Loop is basically the canonical for in other languages. It is called with the traditional syntax of loop ($i=0;$i<10;$i++) you would generally see in other languages.

However, with no arguments, loop can also be used as a simple infinate loop. Example:

[altair@stormwind diveintoperl6]$ cat > loop.p6
loop {
say "i'm never going to terminate, ever!";
[altair@stormwind diveintoperl6]$ pugs loop.p6
i'm never going to terminate, ever!
i'm never going to terminate, ever!
i'm never going to terminate, ever!
i'm never going to terminate, ever!
i'm never going to terminate, ever!
i'm never going to terminate, ever!
i'm never going to terminate, ever!
i'm never going to terminate, ever!
i'm never going to terminate, ever!
i'm never going to terminate, ever!
^C goingpugs: interrupted
[altair@stormwind diveintoperl6]$

Loops also have means of breaking out of loops, the same way you would use continue; or break; in other languages.

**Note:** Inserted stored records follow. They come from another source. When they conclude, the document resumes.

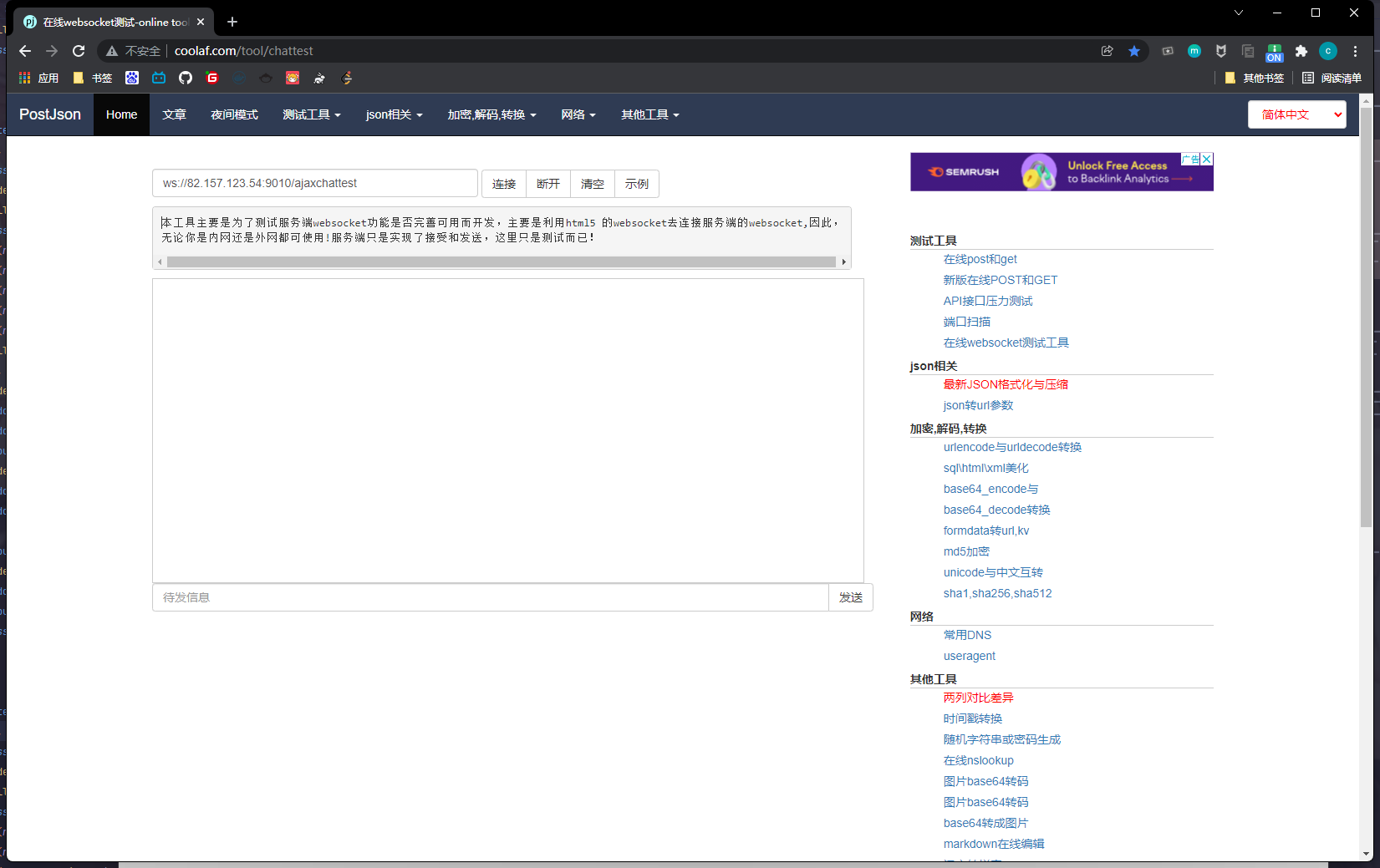Open the 测试工具 dropdown menu
The image size is (1380, 868).
[312, 114]
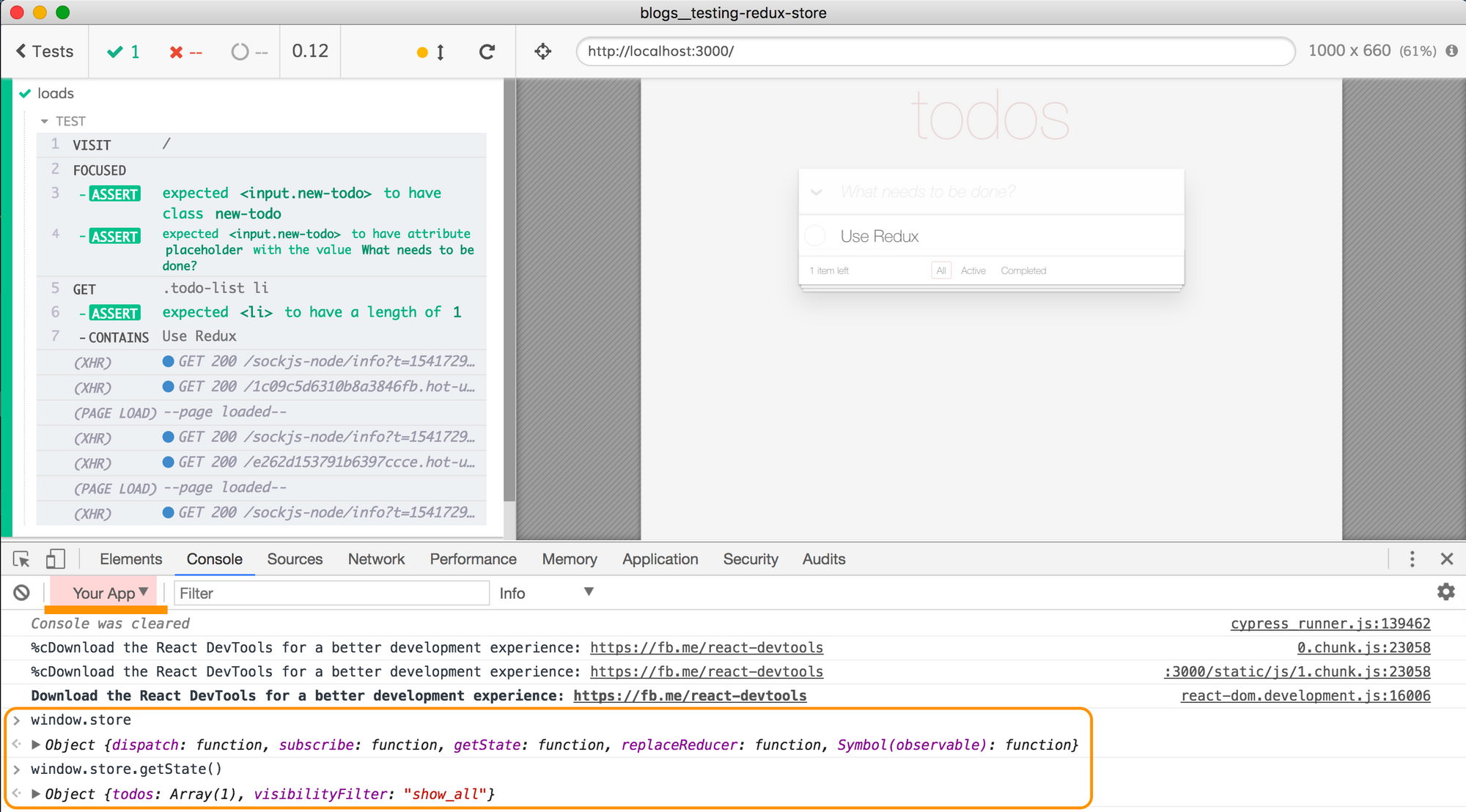Open the Your App context dropdown
Screen dimensions: 1466x812
109,593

These means are the keywords next,redo and last. next and last are essentially the same as continue or break (continue exists in perl 6 too, we'll get to that in a moment.) redo is a little different, essentially it is the same as next, only no counters are iterated and the loop simply starts over in the same state.

Here's another example:

pugs> my $i = 0;
pugs> loop {
....> $i++;
....> last if $i == 10;
....> next if $i == 5;
....> redo if $i == 8;
....> say "iterator: "~$i;
....> }
iterator: 1
iterator: 2
iterator: 3
iterator: 4
iterator: 6
iterator: 7
iterator: 9

In this instance, redo essentially does the exact same as next; it is important to note that in this case, our differentiator ($i) is being modified inside the context of loop, so therefore -- as far as this example goes -- redo doesn't really accomplish much. redo is useful however when for example, you want a condition to be held and not continue to the next iteration without that condition being true (for example, you need a sub that is called in your loop to return True in order to continue with the next iteration of the loop.) This condition would most likely be dependent on some sort of a side effect (such as say an external file modification, or even another thread.) Here's a basic example:
[altair@stormwind diveintoperl6]$ cat > redo.p6
#!/usr/src/env pugs
use v6;

sub blocker { ... }

loop (my $i=0;$i<5;$i++) {
say 'iteration: '~$i;
redo unless blocker();

my $j = 0;
sub blocker {
($j++ < 3) ?? True !! False;
[altair@stormwind diveintoperl6]$

(edit 05/29/07: redo is apparently not fully implemented, as tested on pugs r16525.)

The final control structure I'll describe here is given; essentially, given == switch if ($lang == 'Perl 6'). For anybody who's been wishing for a switch for perl: you've finally got it. Example:

pugs> my $i = "str1";
pugs> given $i {
....> when "str1" {
....> say "we have str1 in our midst";
....> }
....> when "str2" {
....> say "str2 is alive!";
....> }
....> default {
....> say "default case, too bad";
....> }
....> }
we have str1 in our midst

It's important to note that, all of the when cases inside of a given have an implicit break on the end. You may fall through to the next structure however, using an explicit continue in your particular when case.

given can be used in a little more advanced manner (notably with rules,) but we'll probably move onto that in later articles.


This article is the first part in a few series I'll be making to introduce people to the language. At the end of these 'Rounds,' we'll get to actually writing production code and a few programs in Perl 6.

Exciting, isn't it?


Christ Chex said...

Sure is exciting! Keep up the posts, I sincerely appreciate it!

Joe said...

You should know that on the planet perl6 website all your "<" characters have disappeared for some reason.